◆ **YOUR TASK**
Every line of the material must be given again verbatim. Skip the images.

◆ **DATA RECORDS**
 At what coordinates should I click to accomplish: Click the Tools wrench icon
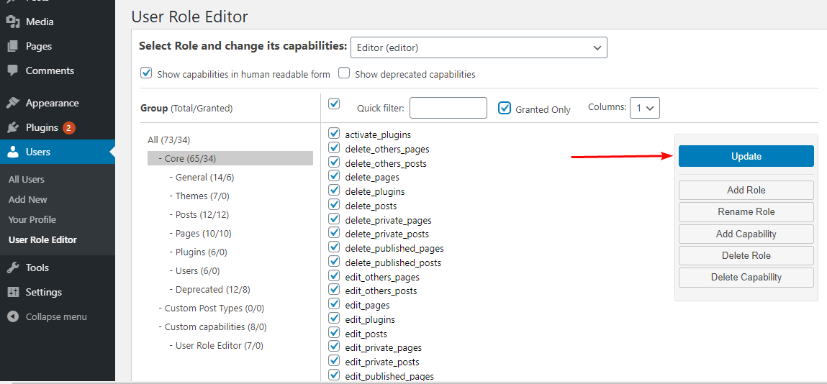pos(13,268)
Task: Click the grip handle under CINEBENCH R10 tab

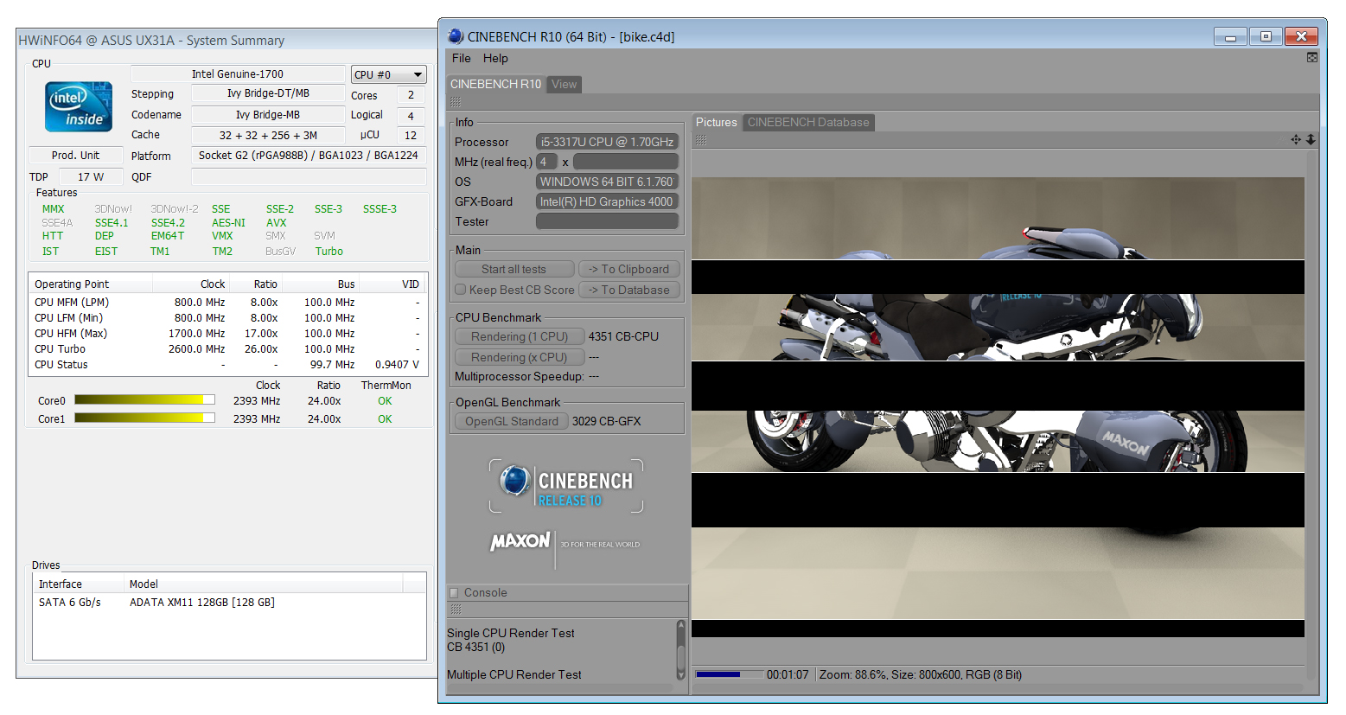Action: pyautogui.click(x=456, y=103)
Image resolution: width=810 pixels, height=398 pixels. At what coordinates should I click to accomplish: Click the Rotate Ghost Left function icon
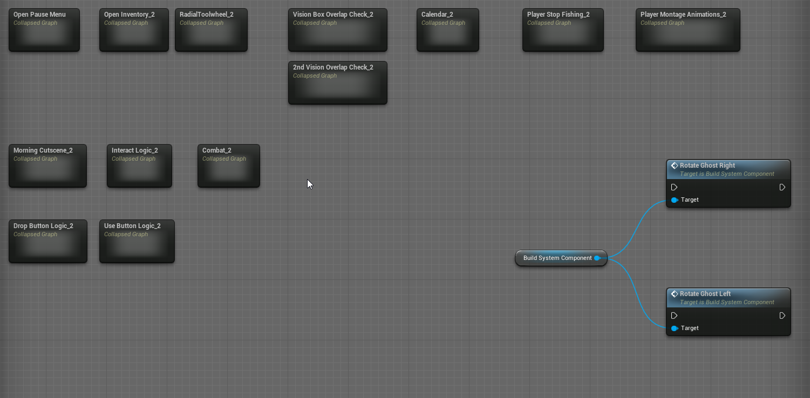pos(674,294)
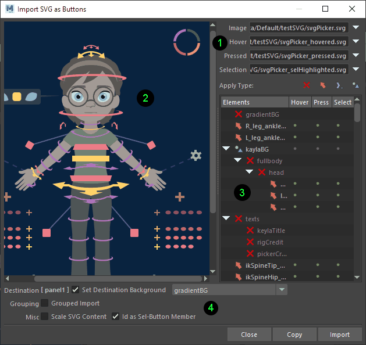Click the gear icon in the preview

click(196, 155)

◆ **FINISHED TASK**
 At what coordinates should I click to accomplish: Click the Tools wrench icon
pos(13,268)
Task: Click the grip handle under CINEBENCH R10 tab

Action: pyautogui.click(x=456, y=103)
Image resolution: width=810 pixels, height=398 pixels. At what coordinates should I click to accomplish: Click the Rotate Ghost Left function icon
pos(674,294)
Click the gear icon in the preview

click(196, 155)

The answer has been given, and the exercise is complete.